WORK REQUEST. Copy each line of the records below that has "will" in it.

[Stored data]
········

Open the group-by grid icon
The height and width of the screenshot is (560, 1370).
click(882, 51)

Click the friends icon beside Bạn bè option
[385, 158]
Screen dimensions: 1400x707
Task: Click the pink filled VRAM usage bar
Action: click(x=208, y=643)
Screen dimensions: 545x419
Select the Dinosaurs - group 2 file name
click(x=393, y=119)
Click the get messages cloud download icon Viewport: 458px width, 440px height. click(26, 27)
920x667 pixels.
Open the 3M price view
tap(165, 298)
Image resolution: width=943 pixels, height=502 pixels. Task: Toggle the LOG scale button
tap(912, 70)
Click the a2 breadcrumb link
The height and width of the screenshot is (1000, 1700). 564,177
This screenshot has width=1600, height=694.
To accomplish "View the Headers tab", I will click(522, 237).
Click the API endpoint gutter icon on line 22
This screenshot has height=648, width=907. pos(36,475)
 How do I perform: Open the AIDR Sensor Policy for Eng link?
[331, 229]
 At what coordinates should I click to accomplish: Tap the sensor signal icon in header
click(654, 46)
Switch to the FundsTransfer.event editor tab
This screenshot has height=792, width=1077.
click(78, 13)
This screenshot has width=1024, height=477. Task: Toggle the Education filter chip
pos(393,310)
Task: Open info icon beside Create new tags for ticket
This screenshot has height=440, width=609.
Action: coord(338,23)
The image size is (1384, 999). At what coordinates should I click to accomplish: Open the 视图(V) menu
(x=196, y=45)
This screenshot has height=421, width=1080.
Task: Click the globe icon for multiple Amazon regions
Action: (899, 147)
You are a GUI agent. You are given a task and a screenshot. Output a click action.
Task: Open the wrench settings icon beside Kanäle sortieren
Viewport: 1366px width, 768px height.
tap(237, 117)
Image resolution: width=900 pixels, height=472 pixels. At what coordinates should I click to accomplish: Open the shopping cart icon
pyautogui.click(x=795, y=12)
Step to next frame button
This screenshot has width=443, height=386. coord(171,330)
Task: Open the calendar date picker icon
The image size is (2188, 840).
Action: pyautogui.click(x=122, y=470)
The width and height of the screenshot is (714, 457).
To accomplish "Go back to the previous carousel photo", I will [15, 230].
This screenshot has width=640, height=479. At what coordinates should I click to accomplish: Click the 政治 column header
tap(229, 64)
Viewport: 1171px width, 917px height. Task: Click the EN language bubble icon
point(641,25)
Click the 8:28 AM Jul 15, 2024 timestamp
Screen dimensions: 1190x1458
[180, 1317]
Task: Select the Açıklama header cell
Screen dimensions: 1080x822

········

WRITTEN ANSWER.
To accomplish "View the Headers tab", I will click(522, 237).
To accomplish "Go back to the previous carousel photo", I will [15, 230].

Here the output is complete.